Insights Gained Following a Comprehensive Health Screening

A number of periods ago, I was invited to experience a comprehensive body screening in London's east end. This medical center employs heart monitoring, blood tests, and a talking skin-scanner to examine patients. The facility claims it can identify various hidden circulatory and bodily process problems, determine your probability of experiencing pre-diabetes and identify suspect pigmented spots.

From the outside, the facility looks like a spacious glass mausoleum. Within, it's closer to a rounded-wall spa with pleasant preparation spaces, individual examination rooms and potted plants. Unfortunately, there's no swimming pool. The entire procedure requires under an sixty minutes, and features various components a predominantly bare examination, various blood collections, a measurement of grip strength and, concluding, through rapid data-crunching, a doctor's appointment. Typical visitors leave with a generally good bill of health but attention to later problems. In its first year of service, the organization says that one percent of its visitors received possibly life-saving information, which is significant. The idea is that these findings can then be provided to health systems, direct individuals to required treatment and, in the end, prolong lifespan.

The Screening Process

My experience was perfectly pleasant. There's no pain. I appreciated wafting through their light-hued areas wearing their soft sandals. Additionally, I valued the relaxed atmosphere, though this might be more of a demonstration on the situation of public healthcare after periods of financial neglect. Generally speaking, perfect score for the process.

Cost Evaluation

The crucial issue is whether the value justifies the cost, which is trickier to evaluate. This is because there is no benchmark, and because a glowing review from me would depend on whether it identified problems – under those circumstances I'd probably be less concerned with giving it excellent marks. Furthermore, it should be mentioned that it doesn't include radiographs, MRIs or body imaging, so can only detect hematological issues and dermal malignancies. Members in my family tree have been riddled with cancers, and while I was comforted that none of my moles seem concerning, all I can do now is continue living anticipating an unwanted growth.

Medical Service Considerations

The trouble with a private-public divide that begins with a commercial screening is that the onus then lies with you, and the national health service, which is possibly responsible for the difficult work of treatment.

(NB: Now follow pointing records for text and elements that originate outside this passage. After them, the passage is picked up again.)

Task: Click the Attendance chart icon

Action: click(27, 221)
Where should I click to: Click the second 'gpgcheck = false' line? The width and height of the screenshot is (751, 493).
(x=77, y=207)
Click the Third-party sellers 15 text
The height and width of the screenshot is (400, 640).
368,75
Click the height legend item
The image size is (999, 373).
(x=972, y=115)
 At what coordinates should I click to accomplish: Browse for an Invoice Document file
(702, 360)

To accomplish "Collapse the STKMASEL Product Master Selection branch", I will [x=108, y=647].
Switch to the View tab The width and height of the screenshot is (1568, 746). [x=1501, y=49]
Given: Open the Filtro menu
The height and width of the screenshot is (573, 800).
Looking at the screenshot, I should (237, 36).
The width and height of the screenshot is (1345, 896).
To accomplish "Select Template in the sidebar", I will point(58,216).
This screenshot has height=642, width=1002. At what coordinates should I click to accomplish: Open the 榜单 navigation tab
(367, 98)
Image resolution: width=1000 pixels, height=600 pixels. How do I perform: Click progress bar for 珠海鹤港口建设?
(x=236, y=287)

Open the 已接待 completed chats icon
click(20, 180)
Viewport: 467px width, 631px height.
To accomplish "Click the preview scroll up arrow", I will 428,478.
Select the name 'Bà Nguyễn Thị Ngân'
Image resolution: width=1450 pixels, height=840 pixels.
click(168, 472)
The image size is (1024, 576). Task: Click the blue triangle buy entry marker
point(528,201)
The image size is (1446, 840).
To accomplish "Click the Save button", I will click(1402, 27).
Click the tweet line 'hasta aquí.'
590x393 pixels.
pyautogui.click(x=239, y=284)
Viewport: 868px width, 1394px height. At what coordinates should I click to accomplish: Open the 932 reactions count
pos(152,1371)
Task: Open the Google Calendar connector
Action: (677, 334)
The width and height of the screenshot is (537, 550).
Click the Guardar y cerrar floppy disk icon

Medical experts have observed that these scans are higher-tech, and feature additional testing, compared with routine screenings which examine people aged between 40 and 74.

Preventive beauty is based on the constant fear that eventually we will appear our age as we truly are.

However, professionals have commented that "addressing the rapid developments in paid healthcare evaluations will be problematic for national systems and it is essential that these assessments contribute positively to people's health and prevent causing supplementary tasks – or anxiety for customers – without obvious improvements". While I suspect some of the clinic's customers will have additional paid health plans available through their finances.

Cultural Significance

Timely identification is essential to manage significant conditions such as cancer, so the benefit of testing is obvious. But these procedures tap into something deeper, an manifestation of something you see among specific demographics, that proud group who honestly believe they can live for ever.

The organization did not invent our obsession about longevity, just as it's not unexpected that wealthy individuals have longer lifespans. Some of them even appear more youthful, too. Cosmetics companies had been combating the natural progression for generations before current approaches. Early intervention is just a contemporary method of phrasing it, and paid-for preventive healthcare is a natural evolution of preventive beauty products.

In addition to aesthetic jargon such as "extended youth" and "preventive aesthetics", the objective of prevention is not stopping or reversing time, words with which regulatory bodies have expressed concern. It's about delaying it. It's symptomatic of the lengths we'll go to adhere to unrealistic expectations – another stick that individuals used to criticize ourselves about, as if the responsibility is ours. The industry of preventive beauty positions itself as almost questioning of anti-ageing – specifically surgical procedures and tweakments, which seem unrefined compared with a topical treatment. However, both are stemming from the ambient terror that eventually we will appear our age as we actually are.

Personal Reflections

I've tried a lot of such products. I like the routine. And I dare say some of them make me glow. But they aren't better than a adequate sleep, good genes or generally being more chill. However, these constitute solutions to something out of your hands. Regardless of how strongly you embrace the perspective that growing older is "a crisis of the imagination rather than of 'real life'", the world – and the beauty industry – will still have you believe that you are elderly as soon as you are not young.

In principle, these services and comparable services are not focused on avoiding mortality – that would be unreasonable. And the benefits of early intervention on your physical condition is evidently a very different matter than preventive action on your aging signs. But in the end – scans, products, any approach – it is essentially a struggle with the natural order, just approached through distinct approaches. Having explored and exploited every element of our world, we are now trying to conquer our own biology, to defeat death. {

Vanessa Wiley
Vanessa Wiley

A tech enthusiast and writer passionate about emerging technologies and digital transformation.